Mi madre tenía 16 años en el otoño de 1969 cuando se quedó embarazada de su novio de la preparatoria. Entonces vivía en Florida; faltaban tres años para Roe v. Wade. El predicador de la iglesia de su familia sugirió a sus padres que la enviaran al Hogar Florence Crittenton para Mujeres de Miami, un lugar para mujeres jóvenes necesitadas, incluidas madres solteras.
Su prioridad era mantener en secreto el embarazo de su hija. Cuando volvió a casa, no volvieron a hablar de ello.
Mi madre hizo todo lo posible por darme una infancia diferente a la suya. Para cobijarme en formas que ella no había tenido, y para animarme a entablar conversaciones sinceras sobre los cuerpos, las emociones y las elecciones. Habría sido una terrible ironía que, tras descubrir la existencia de Shane, hubiera seguido callada. Habría estado perpetuando el silencio que había caracterizado su propia educación.
Y habría privado a mi madre de la oportunidad de conectar con el hijo con el que cortó los lazos al nacer y de empezar a rellenar las piezas que faltaban en sus vidas, algo que ambos han agradecido.
Es un impulso extraño, el deseo de ocultar nuestro verdadero yo a las personas que nos conocen más íntimamente. El secreto de mi madre era suyo, para contarlo o para ocultarlo. Su embarazo era su historia, no la mía. Pero para tener el tipo de relación que ella siempre quiso tener conmigo, una relación basada en la confianza y la franqueza, era necesario que yo supiera la verdad.
Me pregunto: si hubiera sabido lo de Shane cuando era más joven, ¿habría comprendido mejor la intensidad de mi madre? ¿Su sentido de la indignación? Hace poco me dijo que temía que yo la hubiera juzgado. Quién sabe, en realidad, lo que era capaz de comprender cuando era niño o adolescente. Pero de adulto, al enterarme de lo que mi madre vivió a los 16 años y llevó consigo el resto de su vida, he llegado a admirarla más que nunca.

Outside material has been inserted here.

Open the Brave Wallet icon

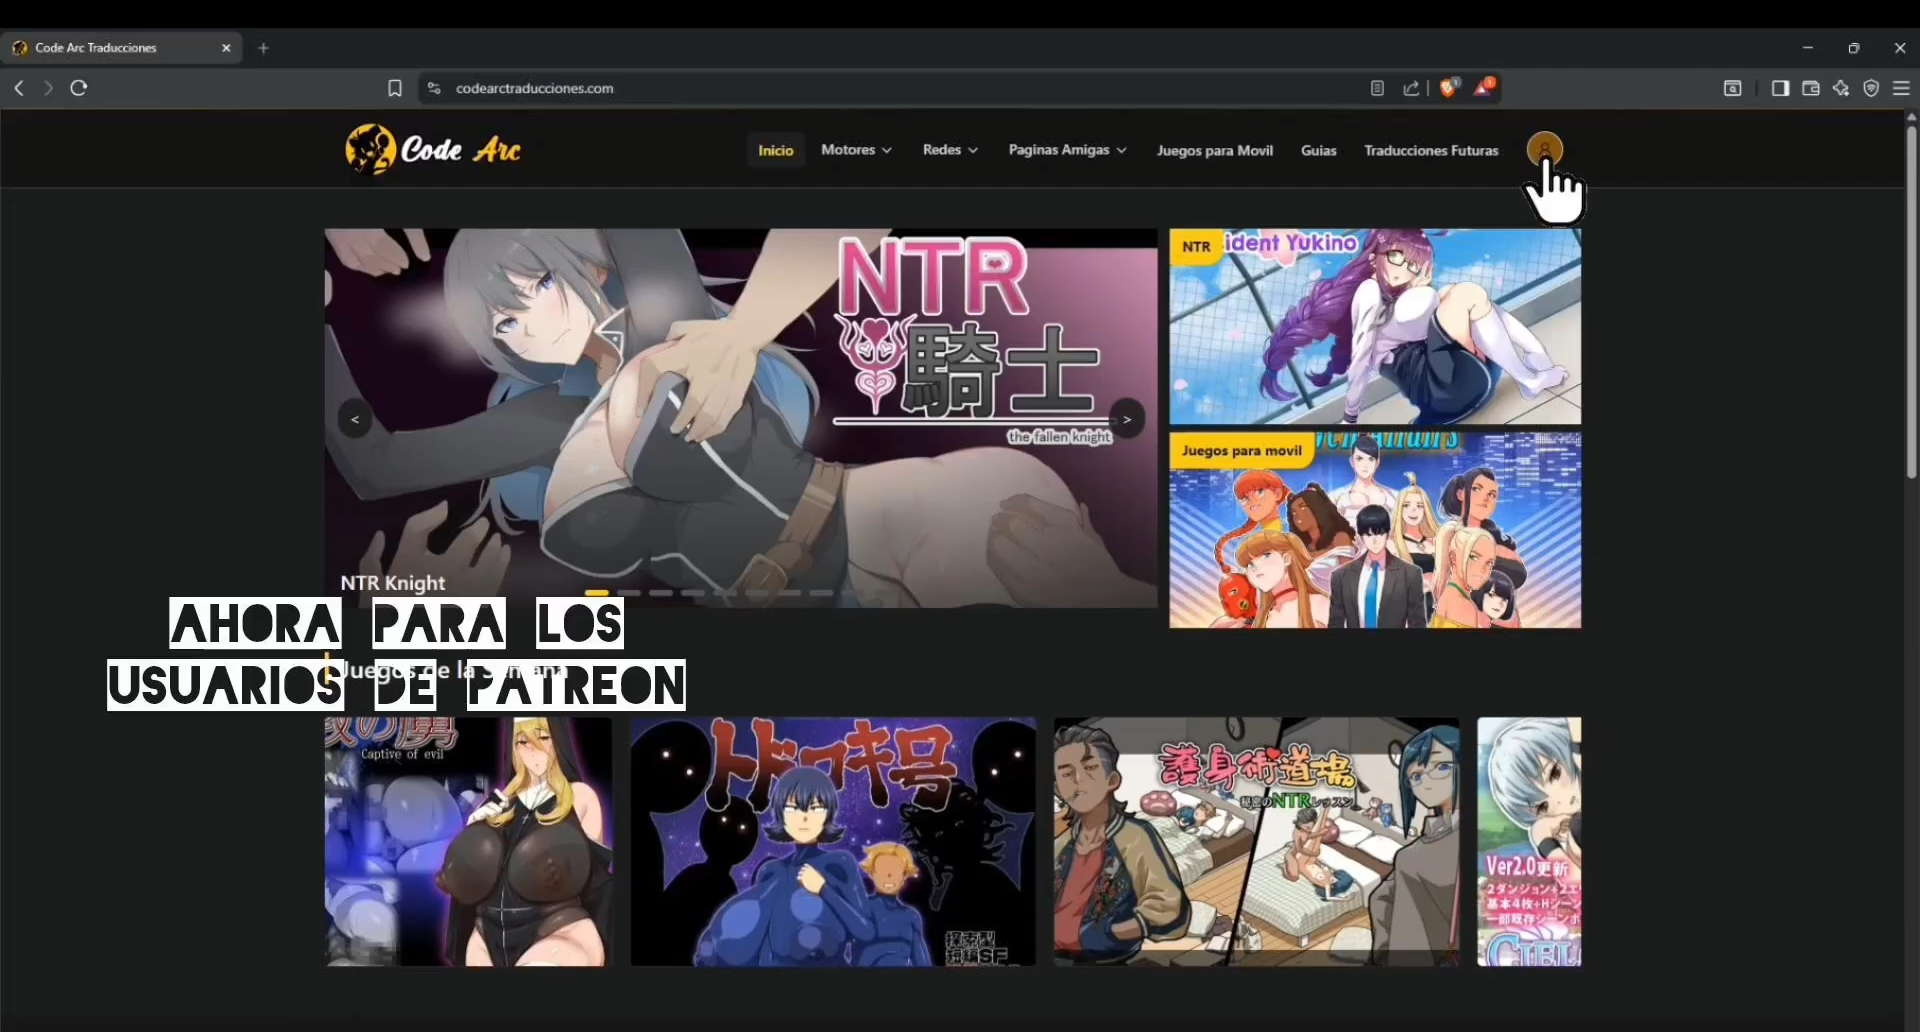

A una manzana del restaurante del centro, donde Shane y yo habíamos quedado, respondí a su mensaje de texto y le dije que llegaría pronto.
Al entrar, Shane me hizo señas para que me acercara a la barra. Estando cara a cara por primera vez, fue a darme un apretón de manos, pero yo le di un abrazo.
Me explicó que estaba en la ciudad por trabajo. “La compañía aérea perdió mi equipaje”, dijo, “así que tuve que ir a Macy’s a comprar ropa”.